12.Oktober

Kern spielt Kreisky, Kurz nicht Schüssel, Pilz den digitalen Elefanten

Guten Morgen! Es ist schön zu beobachten, wenn es zwei Politikern, die einander persönlich ablehnen, gelingt, fast gesittet streiten können. So im gestrigen ORF-TV-Duell geschehen.

Christian Kern gab sich gegenüber Kurz nach dem äußerst emotionalen Auftritt gegen den Außenminister auf Puls4  nun wieder einigermaßen staatsmännisch und spielte Bruno Kreisky. (Brille mit nachdenklicher Miene aufsetzen und: „Ich lese Ihnen jetzt aus Ihrem Programm vor.“ Bei Kreisky war das das Buch von Josef Taus in dem legendären TV-Duell der beiden gewesen.) Auch Kurz blieb anfangs höflich und sachlich. Kerns Angriff wegen Steuergeschenke für Großspender konterte Kurz mit einem Angriff gegen Kerns Zeit als ÖBB-Chef. Der lobte sich, das Unternehmen saniert zu haben und mit Millionen-Gewinnen übergeben zu haben. Kurz bestritt das: Wenn man ein paar Hunderte Millionen aus steigenden Staatszuschüssen weniger ausgebe, sei das kein Gewinn. Kerns späterer sarkastischer Satz des Abends: „Ich schätze Ihre Höflichkeit.“

Insgesamt gab es aber braven Klassenkampf und viel: „Der Sachverhalt ist denkbar einfach“ von Kern und „Sie stellen mich da in ein Eck" von Kurz. „Pardon“ und mit „Verlaub“ ließ Kern diesmal aus, „nur noch ein Satz“ Kurz. Die Anhänger von Kern in Partei und Medien feierten den Kanzler als „lässigen“ Sieger des Abends und sahen Kurz „schwimmen“, der hatte seine große Facebook-Gemeinde auf Oe24 für die Nach-Duell-Analyse im Fellner-TV mobilisieren können, die ihn als derart haushohen Sieger kürten, dass es sogar Wolfang Fellner ein bisschen peinlich war. Kurz bestritt übrigens, dass Schüssel sein Mentor gewesen sei, was Kern gerne verbreitet, um das schwarz-blaue Gespenst zu beschwören.
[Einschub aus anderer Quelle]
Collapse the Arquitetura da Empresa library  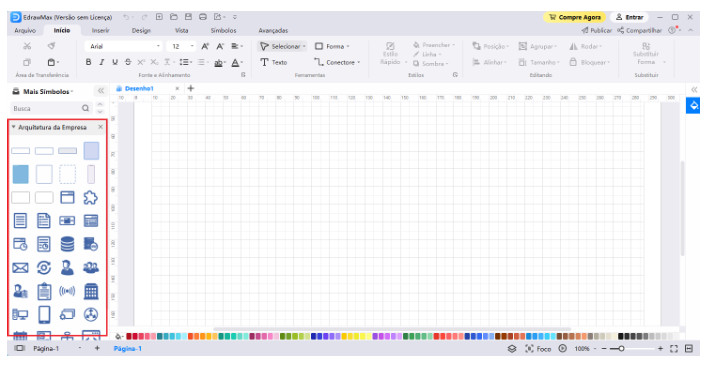(x=14, y=127)
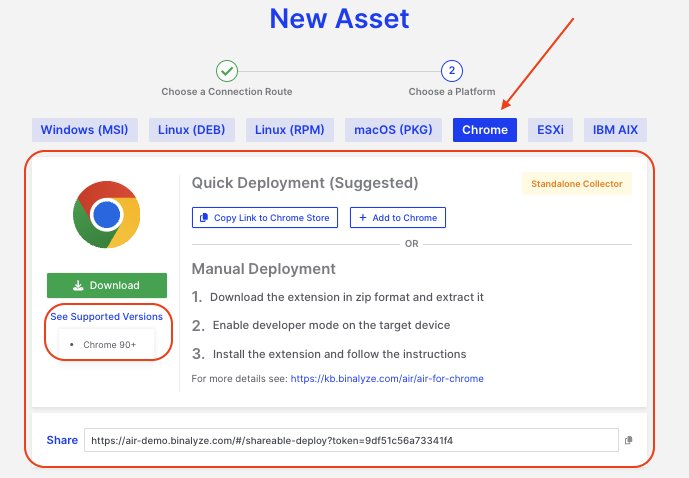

Tal Silberstein kam während des gesamten Duells übrigens kein einziges Mal vor.

Christian Kern glaubt jedenfalls nach wie vor an einen Wahlsieg am Sonntag. Er liegt seit Wochen und Monaten zwar in allen Umfragen deutlich hinter Sebastian Kurz und hatte bis zuletzt auf den Rückenwind aus den TV-Duellen gesetzt. Im Finale des Wahlkampfes sollten spektakuläre Auftritte Kerns die Aufholjagd bringen, lautete der immer wieder verbreitete  Plan. Das ist bisher noch nicht passiert. Dafür ist auch eine Entscheidung Kerns und der anderen Kandidaten verantwortlich: Die Inflation an TV-Konfrontationen sorgt dafür, dass es bis zur letzten Elefantenrunde heute im ORF keinen klarer Sieger und Verlierer der TV-Duelle gibt. Wir erlebten fast jeden Spitzenkandidaten einmal angriffig, einmal müde-wehleidig, einmal schlagfertig, einmal defensiv, einmal leicht von der Rolle. Ja selbst Matthias Strolz war in zumindest einer Debatte einmal nicht voll aufgedreht.
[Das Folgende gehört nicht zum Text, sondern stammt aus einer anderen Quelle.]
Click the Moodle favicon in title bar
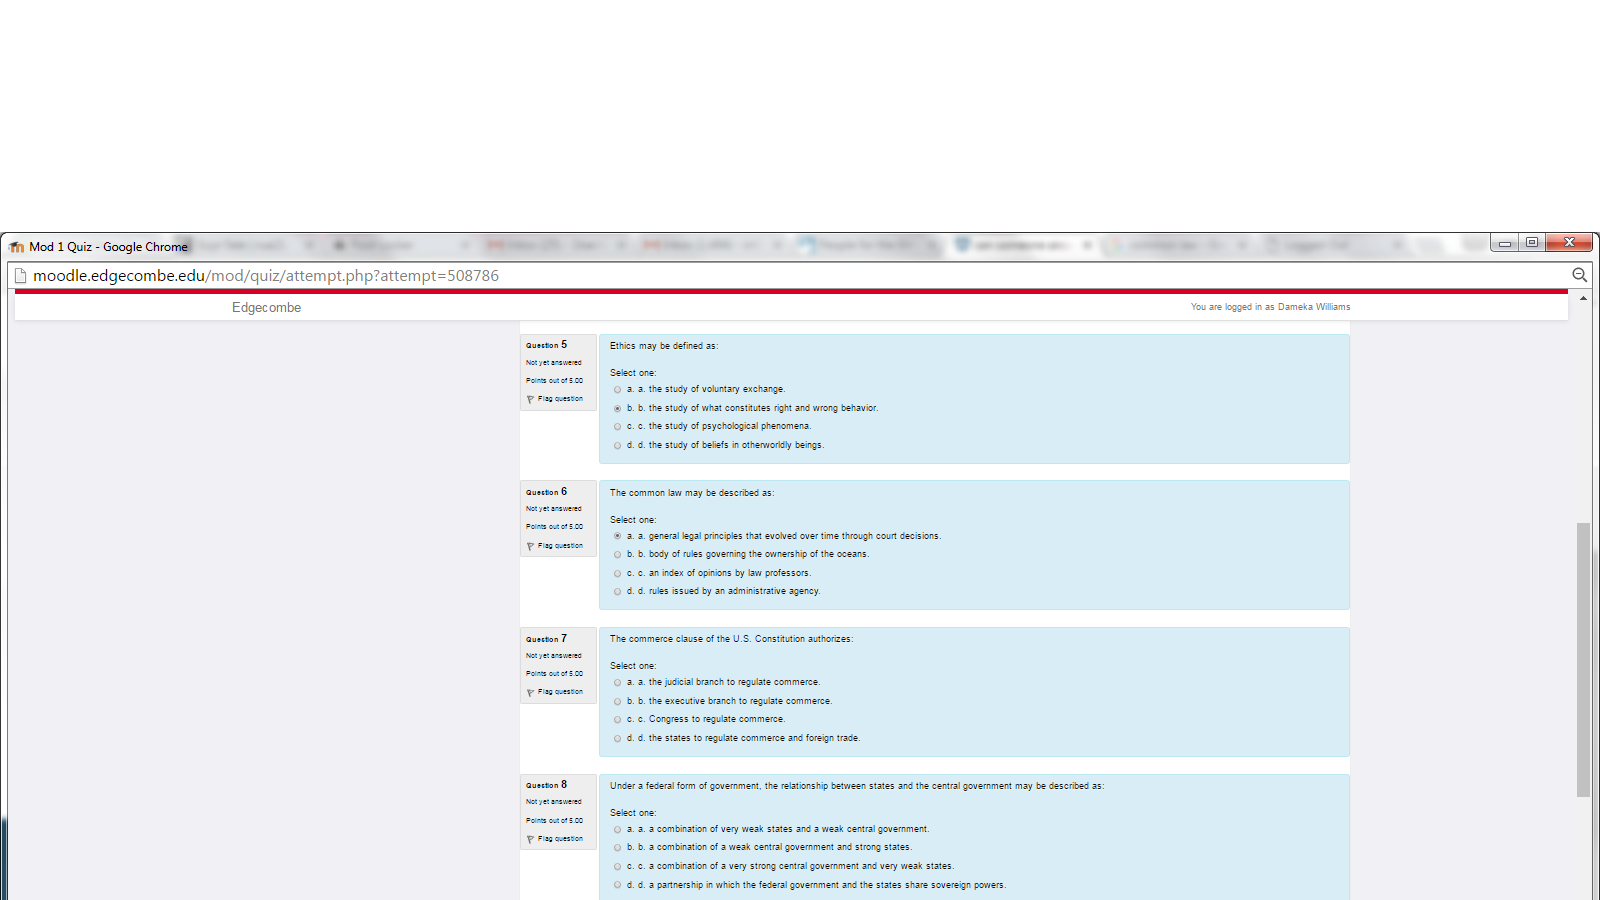pyautogui.click(x=17, y=247)
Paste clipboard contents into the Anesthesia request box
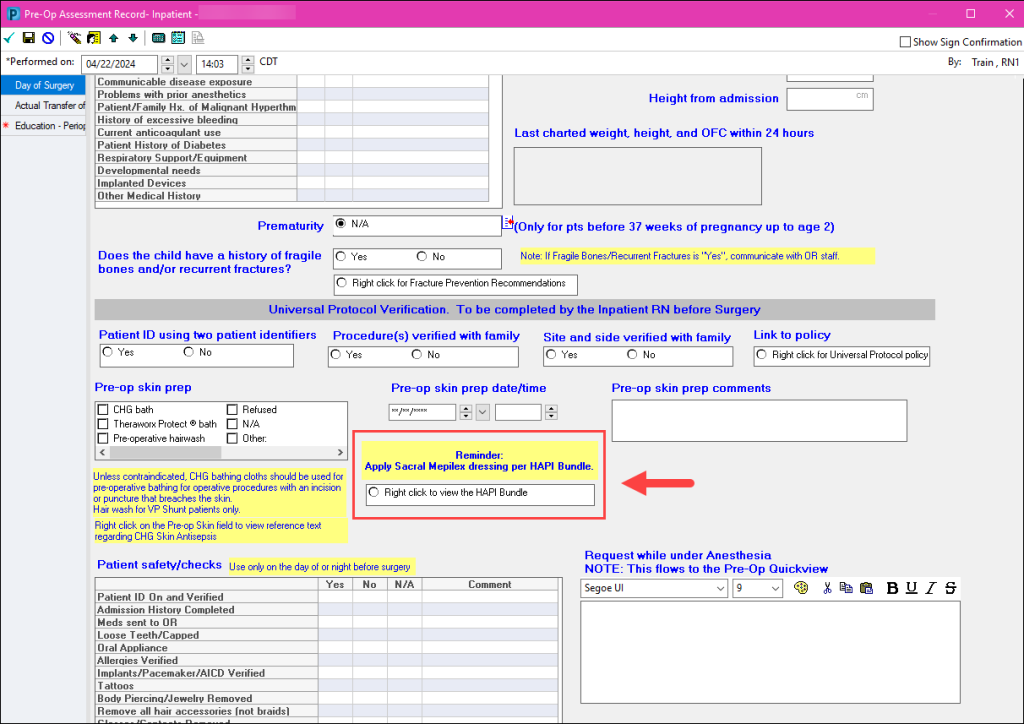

Die rot-blaue Variante, die die roten Burgenländer und wohl auch Kern zwecks Revanche für den frustrierenden Wahlkampf an Kurz gut gefallen würde, wird übrigens schwieriger: Bürgermeister Michael Häupl schließt das kategorisch aus. Sollte das Kern bei Vorhandensein einer Mehrheit mit der FPÖ versuchen wollen, wird es nun viel mühsamer für ihn.

Heute Abend gibt es einen besonderen Elefantenrunden-Ticker: Bei uns nimmt Peter Pilz digital an der Runde teil. Und zwar unter: http://diepresse.com/home/innenpolitik/nationalratswahl/5296167

Dürfte unterhaltsam werden. Noch drei Mal schlafen. Wenn auch wieder nur kurz schlafen.